WHAT YOU WILL DO -
Please count the lines of the material below that contain the word "size", and give only the number.

Screenshot and document pointing data:
begin

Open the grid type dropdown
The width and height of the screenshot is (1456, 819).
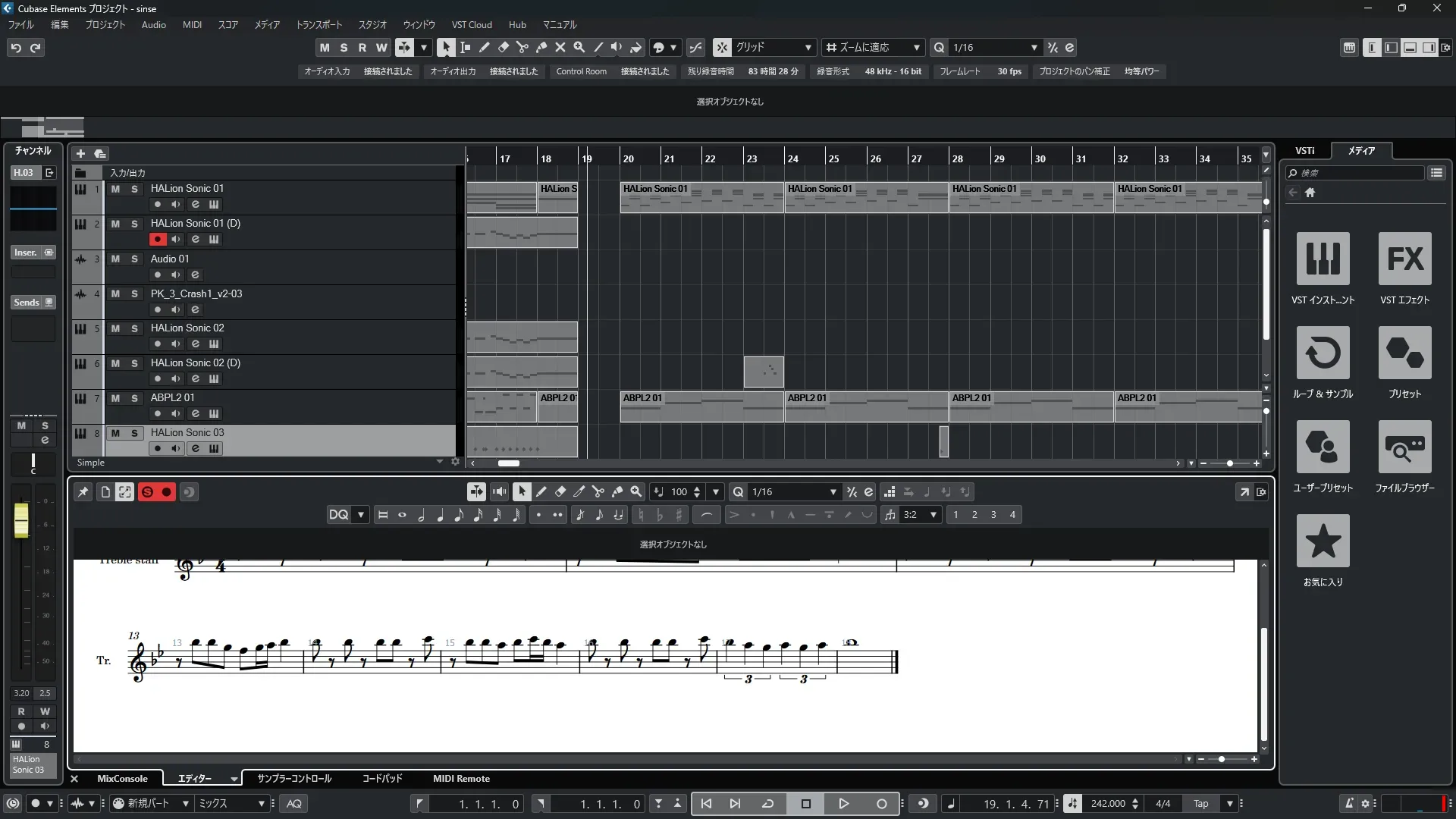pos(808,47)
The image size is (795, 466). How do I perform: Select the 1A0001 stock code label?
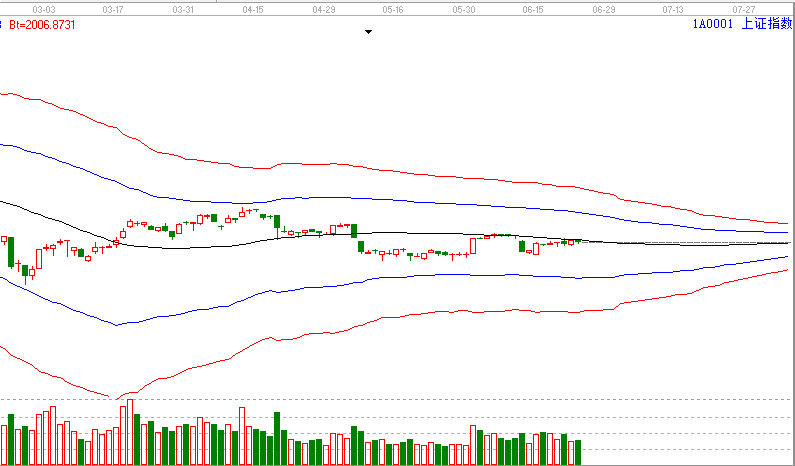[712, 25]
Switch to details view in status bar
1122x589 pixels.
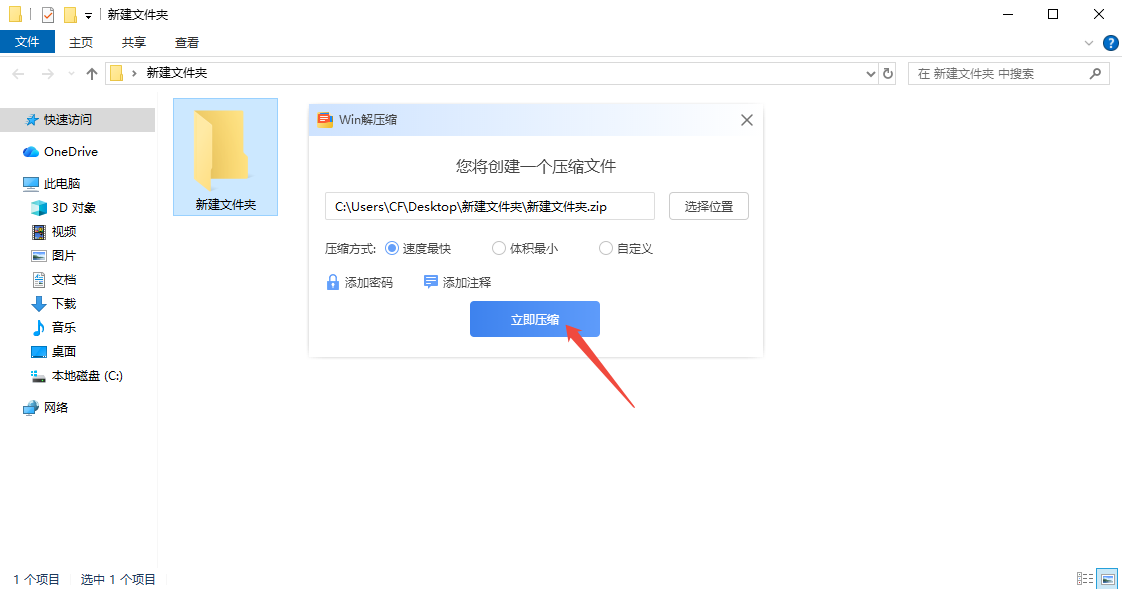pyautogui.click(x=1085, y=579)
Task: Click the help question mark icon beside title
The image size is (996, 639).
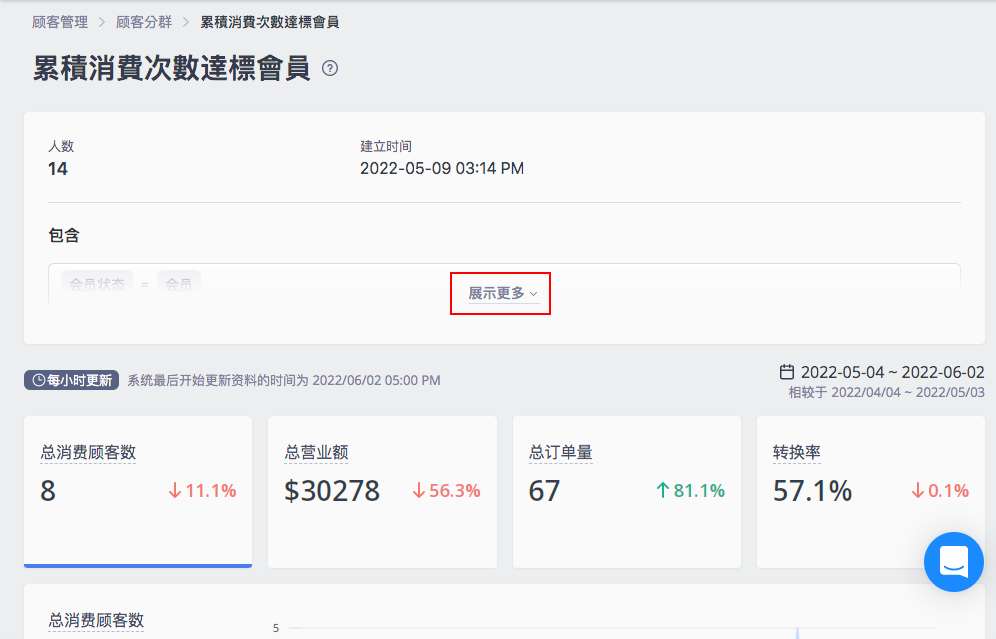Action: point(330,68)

end

RESPONSE TO THIS TASK -
2